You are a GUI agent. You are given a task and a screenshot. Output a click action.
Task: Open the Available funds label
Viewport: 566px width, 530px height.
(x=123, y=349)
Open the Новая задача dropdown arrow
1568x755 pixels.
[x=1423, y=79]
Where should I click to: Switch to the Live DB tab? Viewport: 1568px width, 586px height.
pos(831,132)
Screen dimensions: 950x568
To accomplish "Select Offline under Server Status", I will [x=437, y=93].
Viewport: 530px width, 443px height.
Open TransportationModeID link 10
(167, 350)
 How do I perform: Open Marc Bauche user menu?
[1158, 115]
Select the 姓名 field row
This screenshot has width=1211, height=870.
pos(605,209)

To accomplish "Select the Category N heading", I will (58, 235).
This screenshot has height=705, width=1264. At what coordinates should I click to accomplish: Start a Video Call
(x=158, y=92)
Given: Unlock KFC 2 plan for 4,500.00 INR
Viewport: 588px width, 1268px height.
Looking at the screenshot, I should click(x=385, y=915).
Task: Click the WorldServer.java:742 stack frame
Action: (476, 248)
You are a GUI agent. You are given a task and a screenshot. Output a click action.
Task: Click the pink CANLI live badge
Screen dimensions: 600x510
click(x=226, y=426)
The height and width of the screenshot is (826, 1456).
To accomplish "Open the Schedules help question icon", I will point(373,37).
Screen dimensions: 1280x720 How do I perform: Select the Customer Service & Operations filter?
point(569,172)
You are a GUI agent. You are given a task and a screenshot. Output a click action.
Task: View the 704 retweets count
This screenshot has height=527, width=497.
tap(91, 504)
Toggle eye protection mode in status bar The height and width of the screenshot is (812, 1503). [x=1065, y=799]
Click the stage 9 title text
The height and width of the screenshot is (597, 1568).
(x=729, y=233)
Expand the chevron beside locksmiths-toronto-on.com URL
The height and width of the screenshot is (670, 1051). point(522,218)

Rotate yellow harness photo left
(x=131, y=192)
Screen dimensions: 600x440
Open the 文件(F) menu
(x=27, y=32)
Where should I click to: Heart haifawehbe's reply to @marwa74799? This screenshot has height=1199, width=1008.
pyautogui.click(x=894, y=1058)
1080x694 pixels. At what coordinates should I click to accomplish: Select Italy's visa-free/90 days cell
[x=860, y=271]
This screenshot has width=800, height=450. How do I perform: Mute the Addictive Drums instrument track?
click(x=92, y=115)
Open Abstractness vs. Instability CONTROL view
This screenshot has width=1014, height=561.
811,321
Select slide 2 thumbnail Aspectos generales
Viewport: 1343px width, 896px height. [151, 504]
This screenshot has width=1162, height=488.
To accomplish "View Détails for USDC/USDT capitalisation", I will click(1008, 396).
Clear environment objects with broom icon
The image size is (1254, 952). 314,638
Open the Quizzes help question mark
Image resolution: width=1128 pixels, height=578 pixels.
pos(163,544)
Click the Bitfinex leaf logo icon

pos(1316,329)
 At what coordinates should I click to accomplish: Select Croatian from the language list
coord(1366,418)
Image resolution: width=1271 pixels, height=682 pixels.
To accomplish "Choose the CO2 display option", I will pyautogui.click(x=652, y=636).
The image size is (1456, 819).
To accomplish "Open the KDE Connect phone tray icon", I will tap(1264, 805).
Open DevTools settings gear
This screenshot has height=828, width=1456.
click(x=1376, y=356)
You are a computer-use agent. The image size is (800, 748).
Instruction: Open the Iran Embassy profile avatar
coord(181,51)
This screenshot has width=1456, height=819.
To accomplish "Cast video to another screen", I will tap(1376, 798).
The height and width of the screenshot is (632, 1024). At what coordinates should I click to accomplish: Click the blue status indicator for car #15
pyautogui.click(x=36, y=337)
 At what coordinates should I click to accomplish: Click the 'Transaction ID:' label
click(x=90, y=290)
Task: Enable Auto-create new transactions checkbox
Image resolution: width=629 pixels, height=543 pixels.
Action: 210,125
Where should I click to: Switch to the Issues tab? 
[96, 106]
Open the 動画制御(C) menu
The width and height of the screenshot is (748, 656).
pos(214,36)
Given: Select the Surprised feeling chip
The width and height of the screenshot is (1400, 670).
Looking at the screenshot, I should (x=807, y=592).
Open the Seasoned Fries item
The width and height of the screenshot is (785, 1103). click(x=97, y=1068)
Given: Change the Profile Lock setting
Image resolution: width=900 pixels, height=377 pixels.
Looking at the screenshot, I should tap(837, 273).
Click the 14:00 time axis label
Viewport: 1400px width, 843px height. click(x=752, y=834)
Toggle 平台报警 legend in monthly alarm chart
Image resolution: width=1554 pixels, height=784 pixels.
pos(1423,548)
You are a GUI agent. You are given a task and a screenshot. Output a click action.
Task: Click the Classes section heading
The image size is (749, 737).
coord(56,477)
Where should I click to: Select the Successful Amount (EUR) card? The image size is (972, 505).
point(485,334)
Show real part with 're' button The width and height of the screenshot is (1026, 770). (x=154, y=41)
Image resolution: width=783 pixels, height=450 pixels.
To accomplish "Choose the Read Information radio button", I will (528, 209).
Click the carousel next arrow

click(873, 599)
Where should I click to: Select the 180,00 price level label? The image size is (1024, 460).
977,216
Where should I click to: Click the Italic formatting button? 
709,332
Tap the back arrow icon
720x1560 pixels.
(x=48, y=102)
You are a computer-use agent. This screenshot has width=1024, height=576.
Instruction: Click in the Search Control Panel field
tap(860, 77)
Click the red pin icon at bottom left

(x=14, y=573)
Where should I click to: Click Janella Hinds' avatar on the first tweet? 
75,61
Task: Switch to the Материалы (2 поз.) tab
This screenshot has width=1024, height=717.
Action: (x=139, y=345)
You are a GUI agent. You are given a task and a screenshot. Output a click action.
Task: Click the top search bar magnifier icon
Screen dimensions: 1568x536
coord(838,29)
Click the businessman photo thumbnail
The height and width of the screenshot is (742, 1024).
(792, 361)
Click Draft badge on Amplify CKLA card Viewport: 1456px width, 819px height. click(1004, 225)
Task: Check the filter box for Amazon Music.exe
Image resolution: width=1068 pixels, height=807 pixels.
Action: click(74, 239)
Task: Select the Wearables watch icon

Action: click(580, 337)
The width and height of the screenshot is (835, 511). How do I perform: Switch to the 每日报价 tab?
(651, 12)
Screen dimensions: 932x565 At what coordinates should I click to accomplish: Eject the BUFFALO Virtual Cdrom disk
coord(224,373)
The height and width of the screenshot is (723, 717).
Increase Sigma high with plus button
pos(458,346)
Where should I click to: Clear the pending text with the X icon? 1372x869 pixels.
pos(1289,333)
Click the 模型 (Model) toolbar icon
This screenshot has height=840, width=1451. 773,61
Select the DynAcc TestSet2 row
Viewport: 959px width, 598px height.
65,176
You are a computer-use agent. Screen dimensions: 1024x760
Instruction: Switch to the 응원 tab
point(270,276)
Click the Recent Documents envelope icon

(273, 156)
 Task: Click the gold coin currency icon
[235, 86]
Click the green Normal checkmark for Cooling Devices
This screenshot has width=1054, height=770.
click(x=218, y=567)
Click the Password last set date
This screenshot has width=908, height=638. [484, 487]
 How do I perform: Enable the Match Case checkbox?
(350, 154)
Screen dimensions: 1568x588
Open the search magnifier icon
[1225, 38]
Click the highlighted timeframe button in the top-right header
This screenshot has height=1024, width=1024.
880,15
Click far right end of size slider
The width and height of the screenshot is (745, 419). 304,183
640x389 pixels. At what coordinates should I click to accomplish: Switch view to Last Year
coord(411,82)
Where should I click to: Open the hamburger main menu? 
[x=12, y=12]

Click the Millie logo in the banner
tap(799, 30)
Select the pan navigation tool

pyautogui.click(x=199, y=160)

━━━━━━━━━━━━━━━━━━━━━━━━━━━━━━

Goal: Copy the data word for word, from the line containing "Click far right end of size slider" through the end of the data.

Answer to this problem:
Click far right end of size slider
The width and height of the screenshot is (745, 419). 304,183
640x389 pixels. At what coordinates should I click to accomplish: Switch view to Last Year
coord(411,82)
Where should I click to: Open the hamburger main menu? 
[x=12, y=12]

Click the Millie logo in the banner
tap(799, 30)
Select the pan navigation tool

pyautogui.click(x=199, y=160)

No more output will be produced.